By Juliet Grable
HE REFRIGERATOR USED TO BE a design problem, the goal of which was to make the bulky appliance as unobtrusive as possible. Contractors could build cabinets around them, or modify the walls behind them so they didn’t stick our as far. “Flexibility” meant shelves that could be rearranged.
Not anymore. Companies have found clever ways to transform the once clumsy box into a design statement. Counter-depth refrigerators integrate seamlessly into surrounding cabinetry, and can be completely hidden with custom wood-panel doors, or highlighted with sleek stainless steel. Some manufacturers have stretched the humble box into a tall, regal column, or squeezed its proportions so it fits under the counter, like a dishwasher. In other cases, they’ve separated the refrigerator from the freezer, breaking the box into slimmer, smaller components. Drawers that pull out from under the counter bring the contents to the user, and can be installed anywhere. Modular collections, which offer refrigerator and freezer units in a range of widths, allow designers to mix and match for the ultimate customized kitchen.
There’s more flexibility inside, too—from drawers that change configuration at the touch of a button to advanced temperature controls. Some units can even switch from freezer to refrigerator. “Connected” technology allows users access real-time energy use and control settings remotely, resulting in more efficient operation.
Energy-efficient options are available in all of these categories. We’ve highlighted some of them in this Product Spotlight. Just keep in mind: it’s the cumulative energy use of all units that counts.
When searching for an energy-efficient model, the Energy Star rating is a good place to start. Just make sure you’re comparing apples to apples.
In the U.S. alone, 126 million refrigerators and 38 million freezers operate 24 hours a day, consuming a combined total of nearly 200 billion kWh of electricity each year. Overall, refrigeration accounts for 8 percent of residential energy use.
After an all-time low in the late 1980s, refrigerator efficiency has been steadily improving. A suite of strategies—a larger casing for insulation, higher-performing insulation, more-efficient (optional) compressors and heat exchangers, “smart” controls that allow a user to individually control compartments and LED lighting—have transformed these energy pigs into lean machines.
In September of this year, upgraded energy efficiency standards (set by the U.S. Department of Energy in 2011) will kick in. The DOE estimates these new standards will result in a 30-year savings of 4.84 quads of energy (and 344 million metric tons of carbon), and an economic savings of $36 billion. Energy Star refrigerators will have to be 10 percent more efficient than their uncertified counterparts. In addition, the program is awarding a “connected allowance” to units that are “smart-grid ready” or that give users access to energy usage data and allow them to change settings remotely.
While this is good news, other factors come in to play. The number of households has increased, and along with it, the total number of units up and running.
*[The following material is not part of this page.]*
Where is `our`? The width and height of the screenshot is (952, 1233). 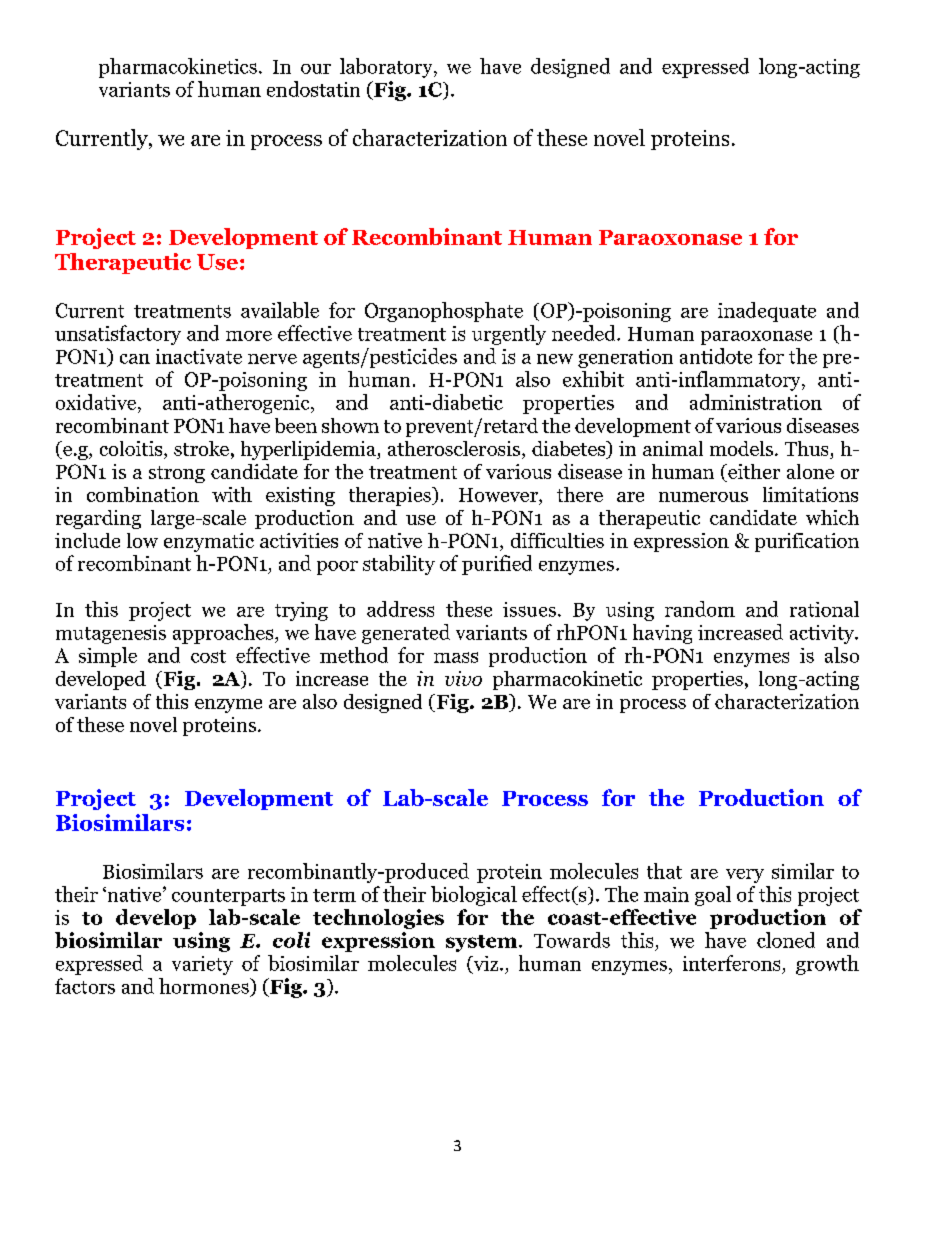 our is located at coordinates (316, 69).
In addition, more households than ever (20 percent according to DOE estimates) have more than one refrigerator. Conventional refrigerator/freezers aren’t getting any smaller, either. The average American fridge measures about 17.5 cubic feet.
Here are a few rules of thumb to keep in mind when scouting for the most efficient models:
Upgraded standards for refrigerators’ energy efficiency, set by the Department of Energy in 2011, will kick in later this year. The DOE changed the way annual usage is determined, which means the same model scrutinized under the new guidelines might yield different, and in some cases, higher values. This is because the new standards use a higher electricity rate ($0.12/kWh versus $0.11/kWh) and a figure called the Adjusted Volume (AV), which takes into account the higher energy usage required by a unit’s freezer compartment. This is calculated by multiplying the freezer volume by 1.63 and adding it to the refrigerator volume (for freezer-only units, the total volume is multiplied by 1.73). Until every manufacturer has updated its labels, comparing models could get a little confusing; however, the new Energy Guide stickers should more accurately reflect an appliance’s energy usage and cost of operation.